All Seal programs generally have the following invocation pattern:
seal <program> [options] <input> <output>
Most programs can accept more than one input path (Seqal being the only exception). Also, while some Seal tools have their own specific options, there are a number of Seal options that all programs accept.
Careful how you specify your input and output paths. If you don’t specify a full URI, your path will be interpreted using the Hadoop cluster’s default file system. See the section below on specifying paths to see some examples.
Meaning | Short Opt | Long Opt |
---|---|---|
Number of reduce tasks to use. | -r <INT> | –num-reducers <INT> |
Override default Seal config file ($HOME/.sealrc) | -sc <FILE> | –seal-config <FILE> |
Set the value of a property | -D <prop=value> |
In addition, you can use most Hadoop options directly with the Seal tools. This is handy to override the cluster’s default settings.

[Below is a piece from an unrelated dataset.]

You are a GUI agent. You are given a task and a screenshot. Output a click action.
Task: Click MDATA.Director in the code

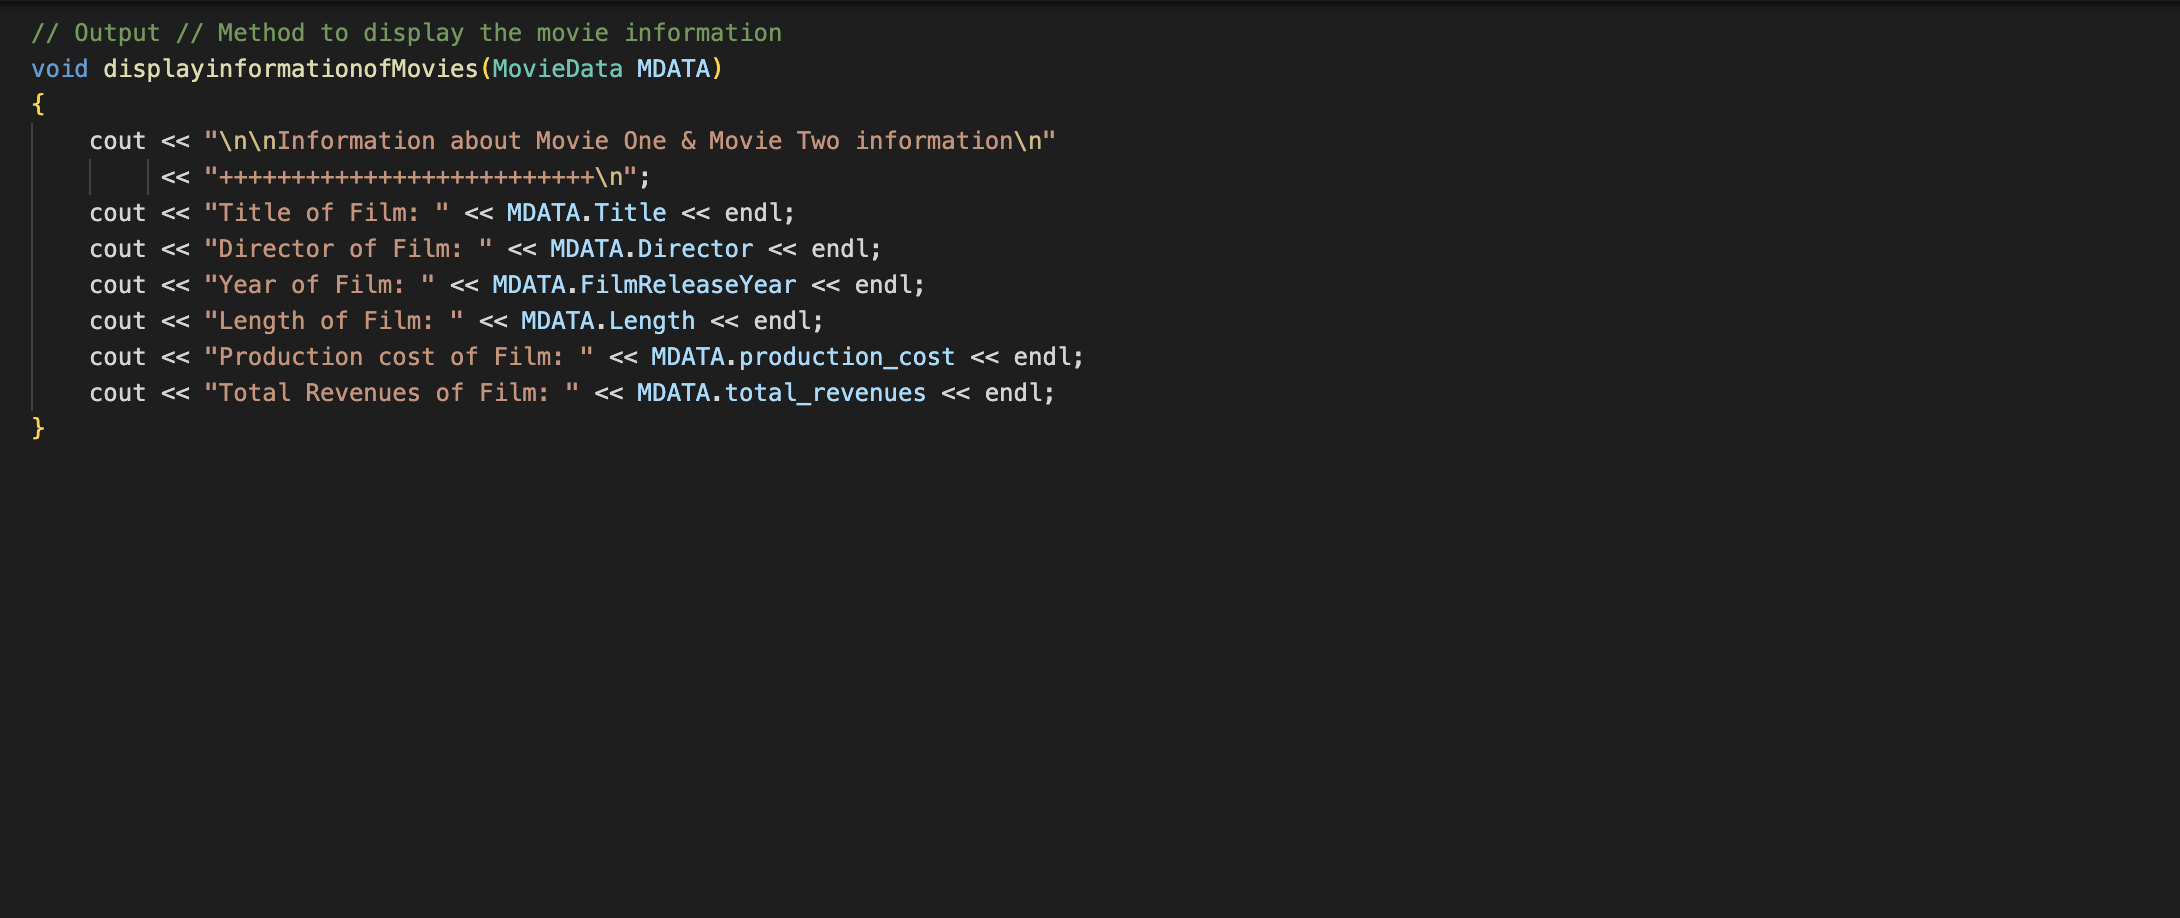650,248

seal prq -D seal.prq.min-bases-per-read=54 input output
seal seqal -D seal.seqal.remove_unmapped=true --trimq 15 input_1 input_2 output
seal read_sort --num-reducers 96 -D mapred.compress.map.output=true -ann ref.ann input output
If you find you’re setting the same property all the time, you should consider creating a Seal configuration file and saving your settings in it. The Seal tools will automatically load the file on start up. See the section Seal Config File for details.
Ensure the Hadoop environment variables are set (see Installation - Deploying) so that the Seal tools can find the Hadoop cluster configuration and executables.
Here are some examples showing how to specify input and output paths.
Default file system: | hdfs://hadoop.mycluster.int:9000/ |
Specified input path: | /user/me/input_data |
Fully resolved path: | hdfs://hadoop.mycluster.int:9000/user/me/input_data |
The example above specified an absolute path but doesn’t specify a file system. Therefore Seal resolves the path as being on the default Hadoop volume, hdfs://hadoop.mycluster.int:9000/.
Default file system: | hdfs://hadoop.mycluster.int:9000/ |
Specified input path: | input_data |
Fully resolved path: | hdfs://hadoop.mycluster.int:9000/user/me/input_data |
This example uses a relative path, input_data. It is interpreted as being on the default file system (hdfs://hadoop.mycluster.int:9000/) and in the user’s home directory for that file system. In HDFS, the user’s home directory is always /user/${USER} (the ${USER} variable expands to the current user’s Unix username).
Default file system: | hdfs://hadoop.mycluster.int:9000/ |
Specified input path: | file:///home/me/input_data |
Fully resolved path: | /home/me/input_data |
In this case we see an input path specified as a full URI; in this way we can access data that is not on Hadoop cluster’s default file system. In fact, noticed how the default file system is hdfs://hadoop.mycluster.int:9000/, but we’re accessing data that resides on a standard file system path. Note that for this to work the specified path must exist on all the Hadoop cluster’s nodes.
Default file system: | file:// |
Specified input path: | /home/me/input_data |
Fully resolved path: | /home/me/input_data |
In this example Hadoop has been configured with the default file system being the standard local file system. The input path specified, which is not a full URI, is therefore interpreted as being on the local file system.